## [SOURCE DATA]
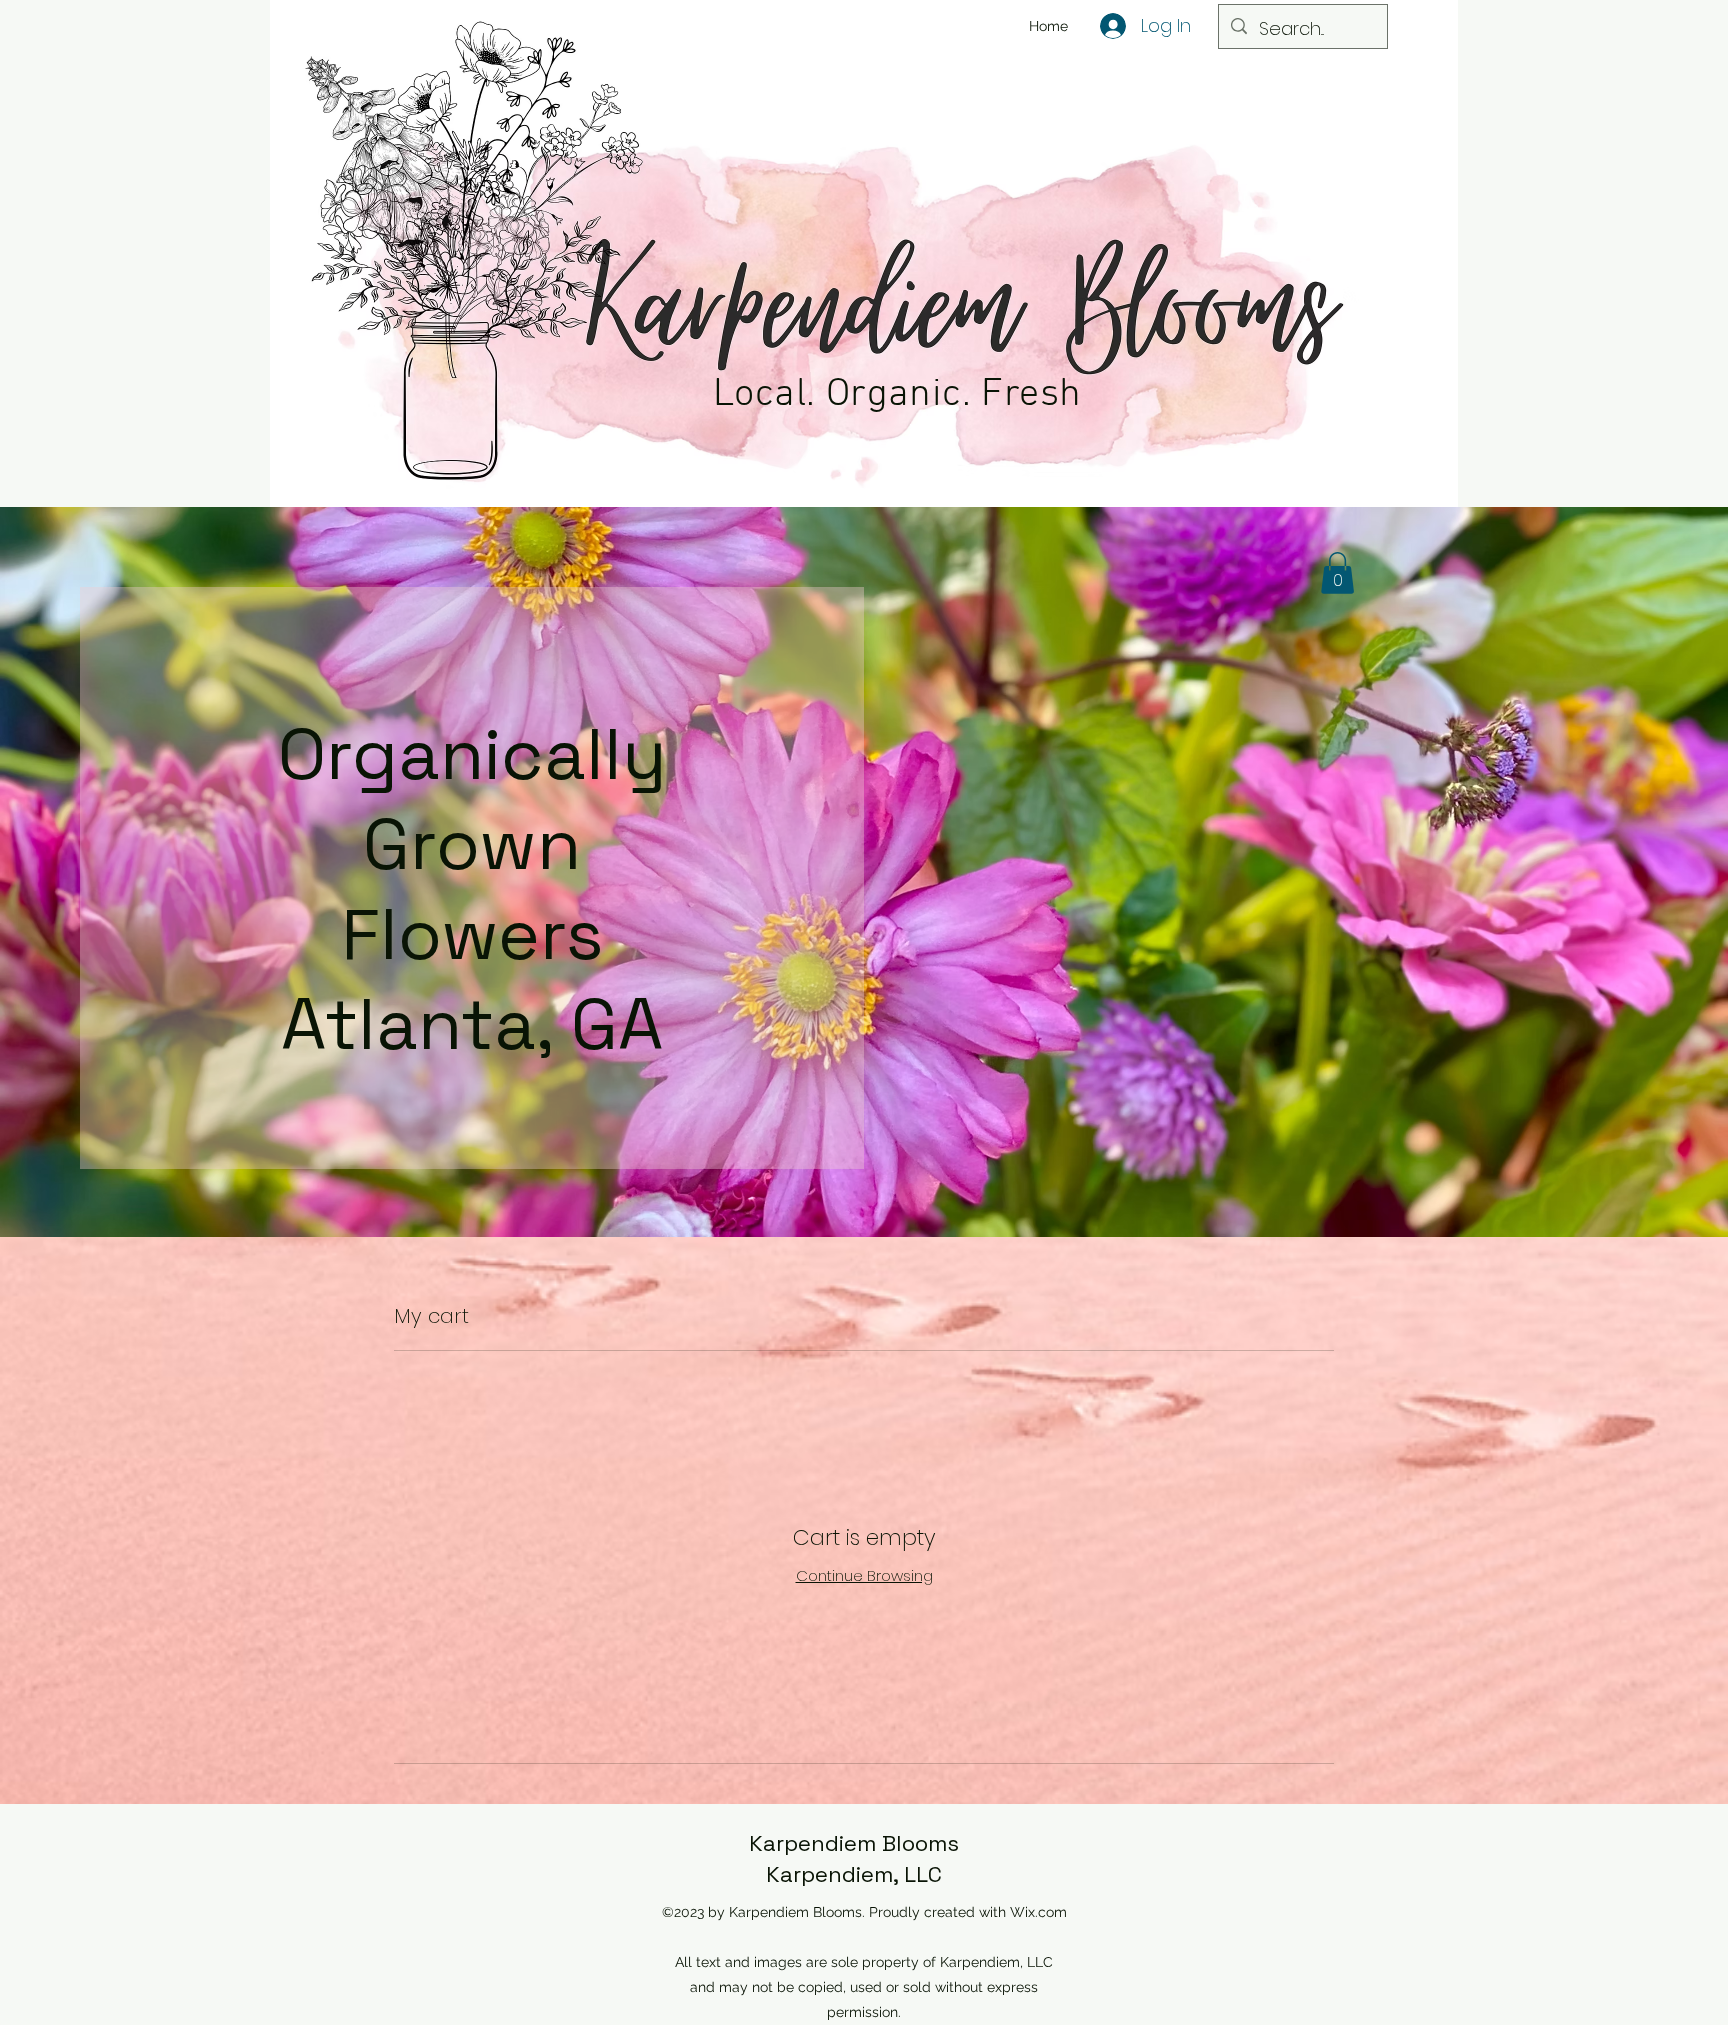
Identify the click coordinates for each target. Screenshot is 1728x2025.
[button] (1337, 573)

==

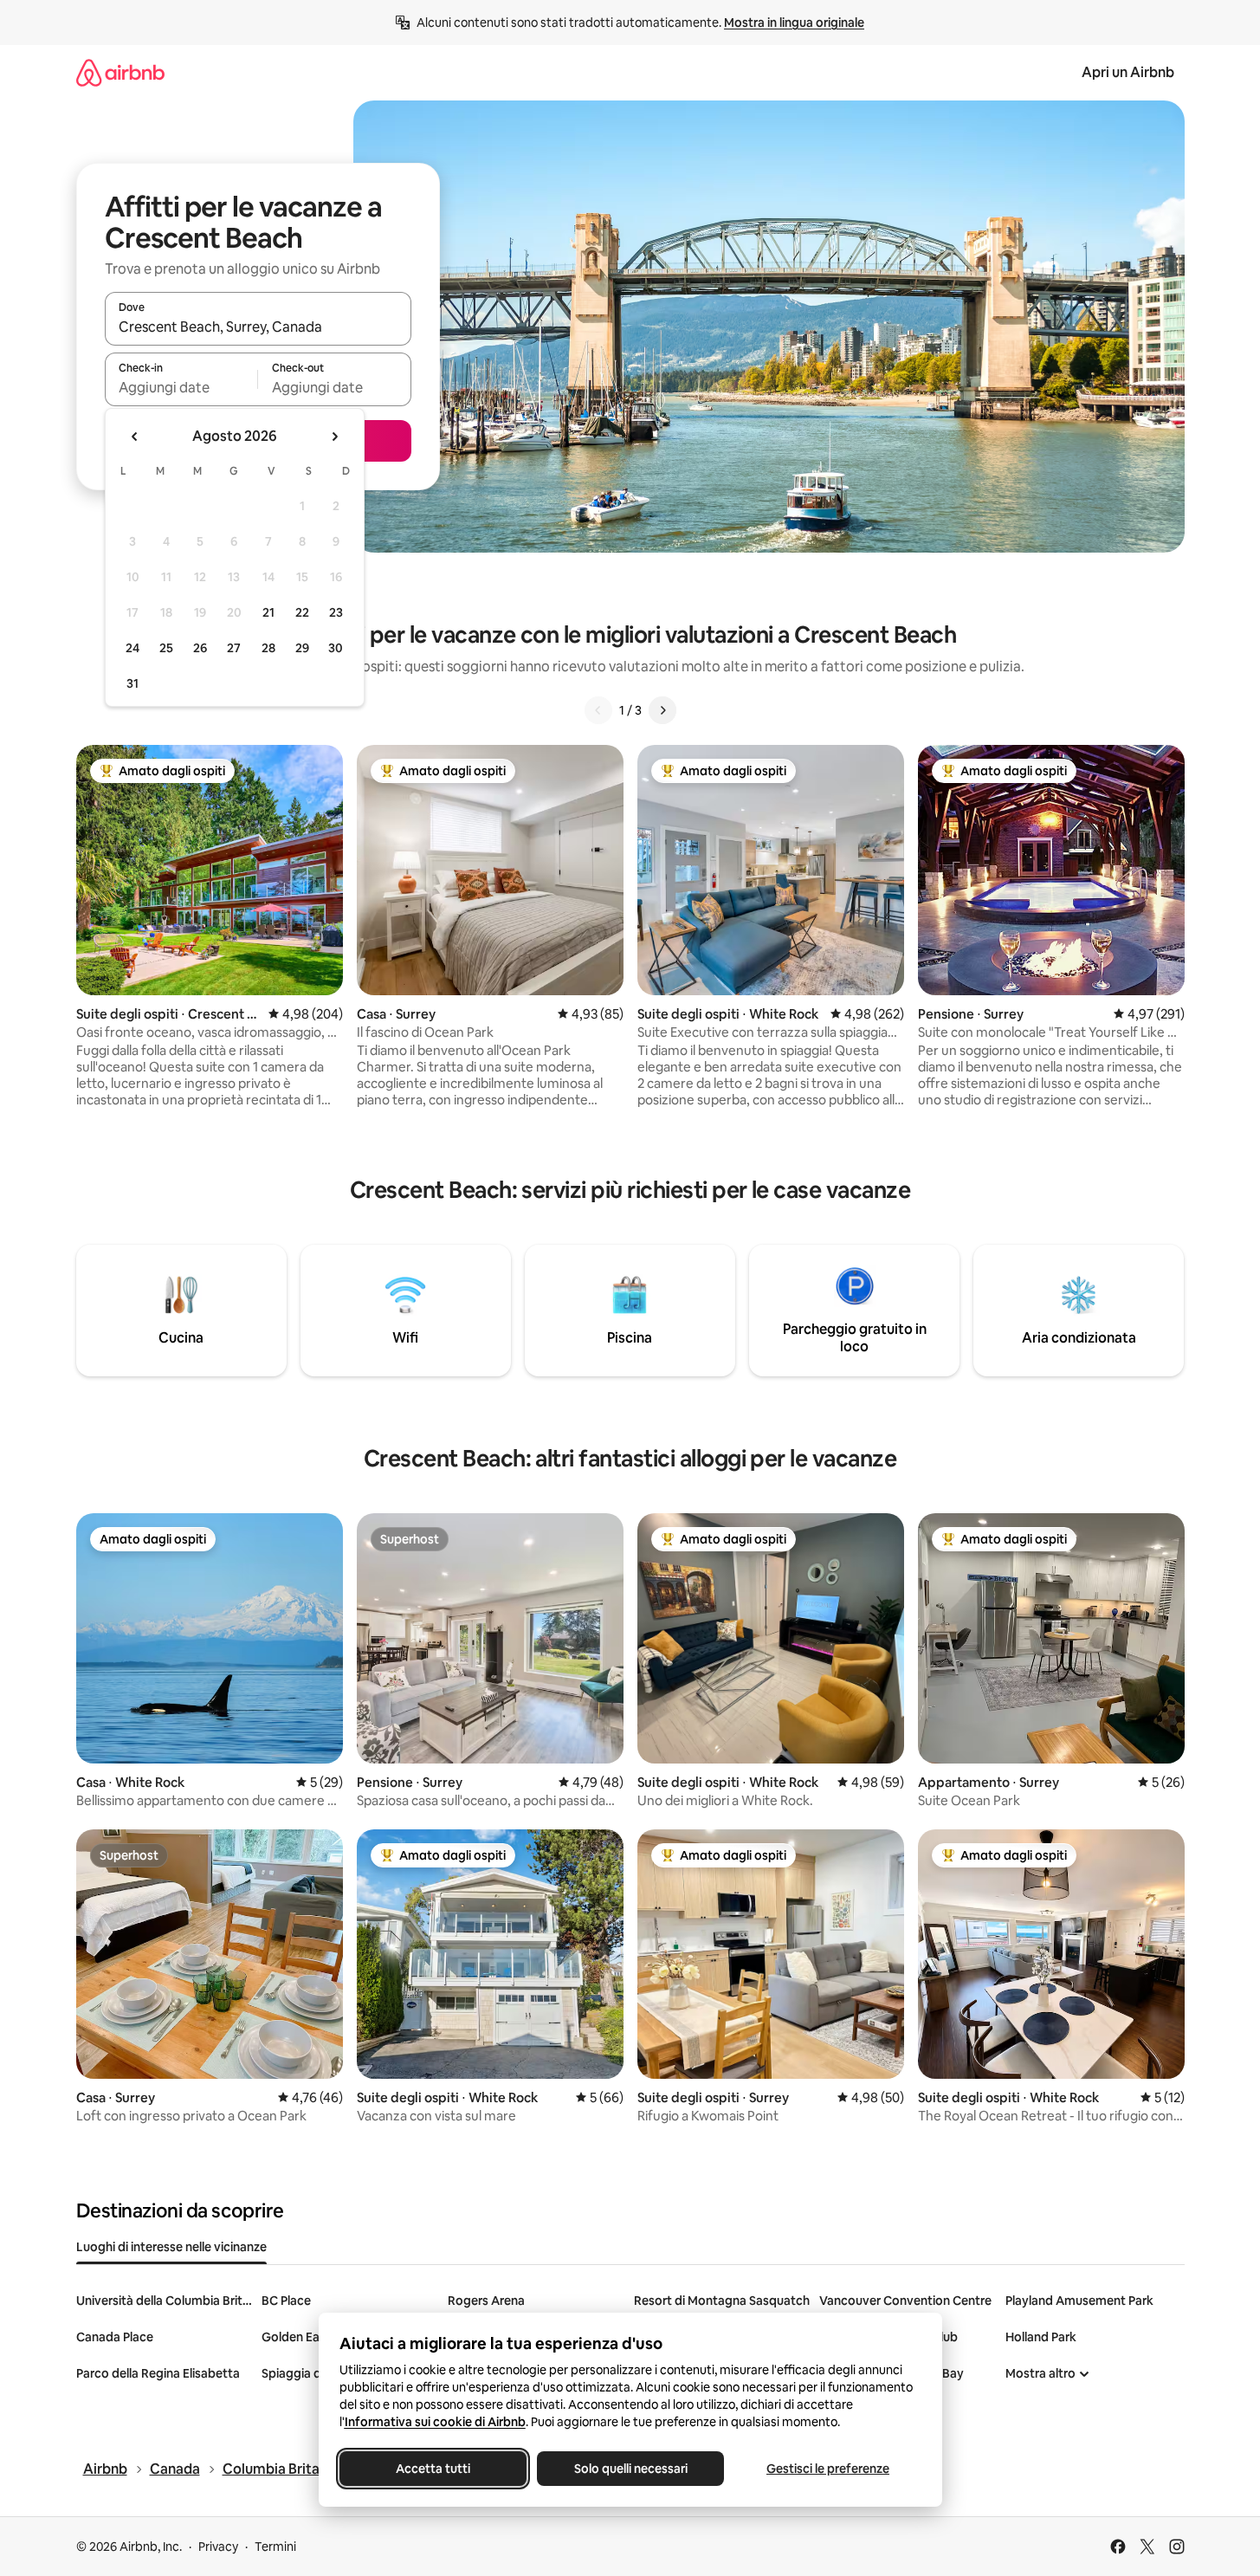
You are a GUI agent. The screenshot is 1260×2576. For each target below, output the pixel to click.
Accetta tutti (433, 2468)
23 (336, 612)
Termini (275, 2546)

## [PROBLEM STATEMENT]
Reply with nothing except the number of lines in the records that include the word "click".

## [RESULT FOR THIS EXERCISE]
2